After all the hard work that Gov. Bobby Jindal and lawmakers did to improve our state's image by passing tough new ethics laws and lowering business taxes earlier this year, the last thing Louisiana needs now is to portray itself to the world as an intellectual backwater. The notion of separation of church and state is so fundamental to our system of government that the Founding Fathers — most if not all of whom were men of deep religious convictions — embedded it in the First Amendment, which begins, "Congress shall make no law respecting an establishment of religion, or prohibiting the free exercise thereof." Over the course of more than two centuries, American courts have affirmed the notion that government should stay out of matters of religion and faith, and churches should stay out of politics. This constitutional precept has served our country well.
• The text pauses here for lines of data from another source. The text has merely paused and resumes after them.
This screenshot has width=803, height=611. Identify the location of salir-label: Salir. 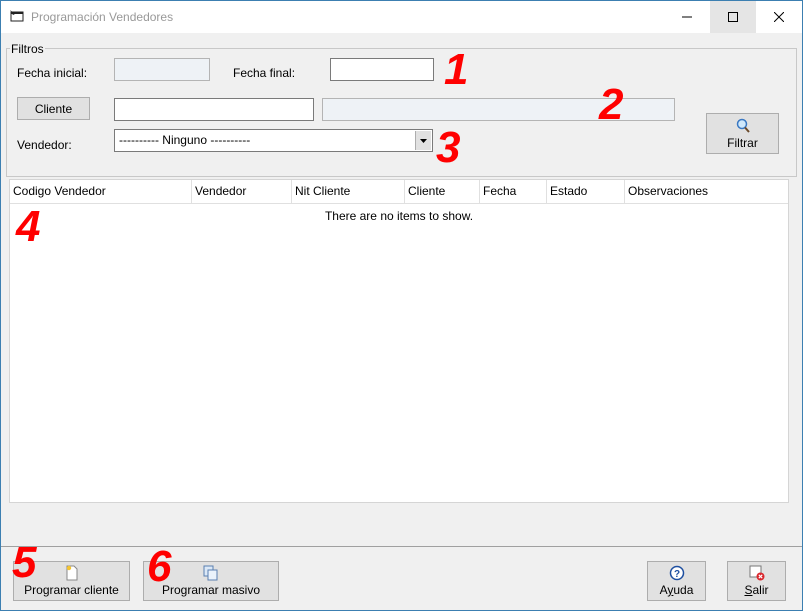
(756, 590).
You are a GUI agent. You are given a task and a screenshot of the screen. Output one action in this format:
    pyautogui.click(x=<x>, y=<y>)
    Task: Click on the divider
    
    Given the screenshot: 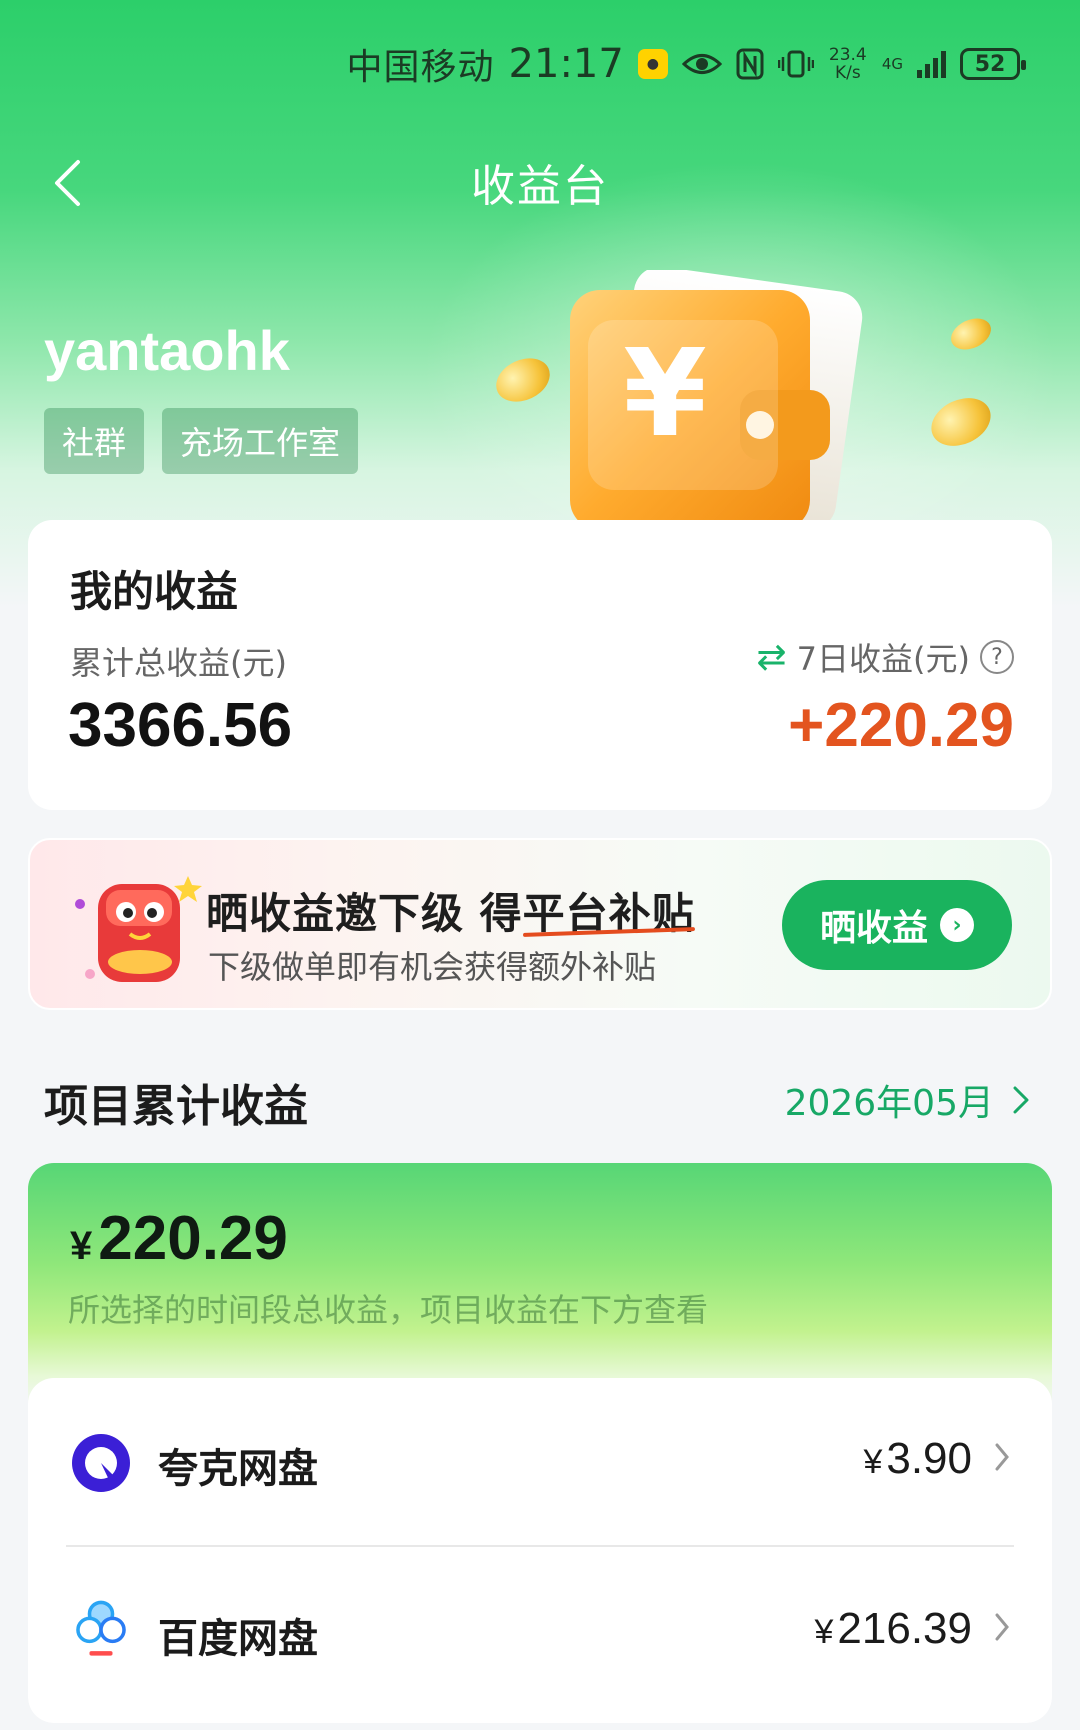 What is the action you would take?
    pyautogui.click(x=540, y=1546)
    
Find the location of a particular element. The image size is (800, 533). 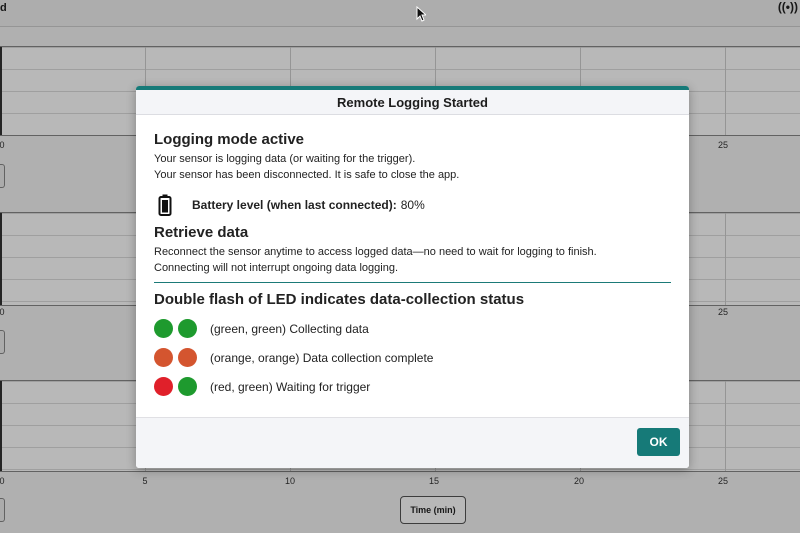

led-red-icon is located at coordinates (164, 386).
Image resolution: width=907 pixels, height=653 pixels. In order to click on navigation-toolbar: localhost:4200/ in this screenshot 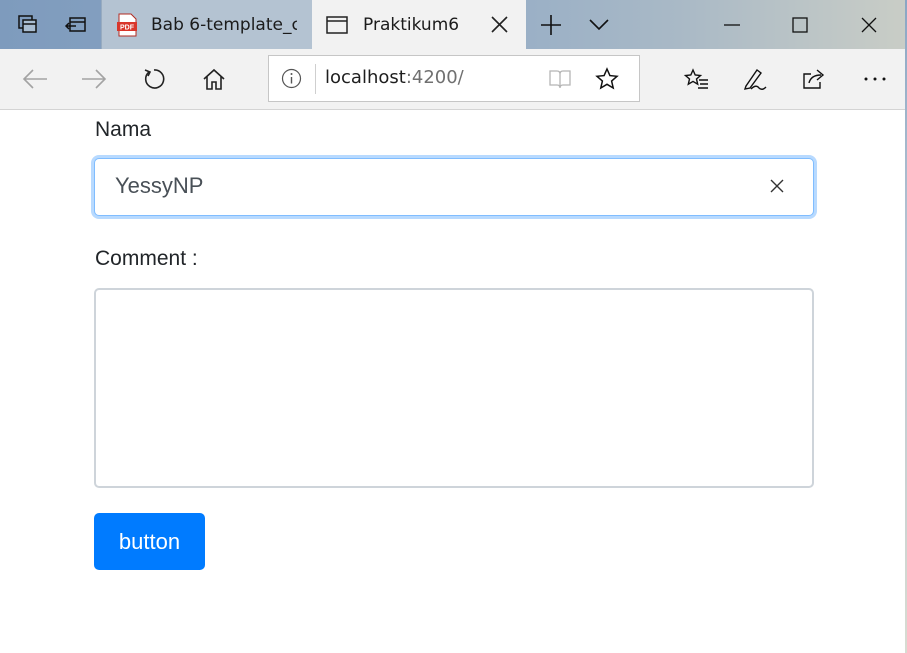, I will do `click(452, 80)`.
Now comes state Sen. Ben Nevers, D-Bogalusa, who originally introduced Senate Bill 561, the dubiously titled "Louisiana Academic Freedom Act," which ostensibly was designed to "help students develop critical thinking skills, and respond appropriately and respectfully to differences of opinion about controversial issues," including evolution. The Louisiana Family Forum, which advocates creation science, asked Nevers to sponsor the legislation.

Nevers' bill made it out of the Senate Education Committee, whereupon he rolled it into Senate Bill 733, which he renamed the Louisiana Science Education Act. The bill's language changed so that its stated purpose now is to "help students understand, analyze, critique, and objectively review scientific theories being studied including evolution, the origins of life" and others. Local school boards could opt into the program, but the state Board of Elementary and Secondary Education would be required to "allow and assist" its implementation. There is perfunctory language stating that the law is not to be construed to promote any religious doctrine, but everyone knows the real intent of SB 733 is to introduce religion into public school science classes under the guise of competing "theories."

There is a world of difference between everyday use of the word theory, which conveys an idea or a hunch, and scientific theory, which, according to the journal Science, "is a well-substantiated explanation of some aspect of the natural world, based on a body of facts that have been repeatedly confirmed through observation and experiment." Many scientists believe in evolution yet remain religious. Students can do likewise, but they should not get their science and their faith in the same public school classroom.

It is sad to watch our Legislature kowtow to those who want their own religious beliefs to shape public education. History has taught us how dangerous that can be. Centuries ago, the Inquisition placed Galileo under arrest for recognizing that the sun did not revolve around the earth. Here in Louisiana, we need only look back to 1987 to see what happened the last time the Legislature tried to inject religion into science class. The courts struck down the law that required "scientific creationism" to be taught alongside evolution. No doubt the Louisiana Science Education Act will meet the same fate — at great cost to taxpayers and to recent efforts to improve Louisiana's image.

Instead of wasting taxpayers' money enacting and defending SB 733, lawmakers should put money toward increasing the number of science teachers and truly supporting science education.